Il tuo obiettivo
Rispondi a queste domande sulla recensione di «Fratture» riportata sotto.
1. Qual è il vero nome che i genitori avevano dato alla scrittrice?
2. In quale luogo furono assassinati i suoi genitori?
3. Quanti ebrei vivevano a Cestocova prima della guerra e quanti tornarono a casa?

Testo di partenza

++++++++++

FRATTURE, IRIT AMIEL

Storie di ‘scottati’ per non dimenticare

FRATTURE, IRIT AMIEL

Parla di vite spezzate, di fratture, questo esile, bellissimo libro della scrittrice ebrea polacca Irit Amiel. Ne è un esempio- il più lieve, il più piacevole- il suo stesso nome che non è quello che le hanno dato i suoi genitori, in Polonia. Lo spiega in uno dei racconti che formano il libro, senza dirci che è di sé che sta parlando: arrivando in Israele, tra gli scampati al rogo, al massacro, all’immane tragedia della Shoah, una ragazza deve cambiare nome, prenderne uno più consono al nuovo e orgoglioso paese in cui è sbarcata. Non è facile cambiare nome, è come cambiare identità, separarsi del tutto dai genitori che le hanno dato quel nome e che sono stati assassinati a Treblinka. Il suo vero nome è Irene. Si chiamerà Irit- suona un po’ come Irene, nevvero?


   Se sono ambientate nel presente, le storie contenute in “Fratture” ci parlano di persone ormai anziane, di coloro che erano bambini nelle storie che si svolgono nel passato- storie incredibili di chi si è salvato, per un caso, per la previdenza dei genitori, per l’umanità e la generosità (normali in tempi normali, straordinarie in tempo di guerra) di persone da cui non ci si sarebbe aspettato che mettessero a rischio la loro vita per salvare quella altrui. Molti dei personaggi sono di Cestocova, la cittadina in cui vivevano trentamila ebrei prima della guerra: cinquemila tornarono a casa.

++++++++++

Dati forniti
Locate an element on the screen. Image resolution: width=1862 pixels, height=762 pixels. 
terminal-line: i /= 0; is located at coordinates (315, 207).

++++++++++

Risposta all'esercizio
1. Il suo vero nome è Irene.
2. I suoi genitori furono assassinati a Treblinka.
3. Prima della guerra a Cestocova vivevano trentamila ebrei, e cinquemila tornarono a casa.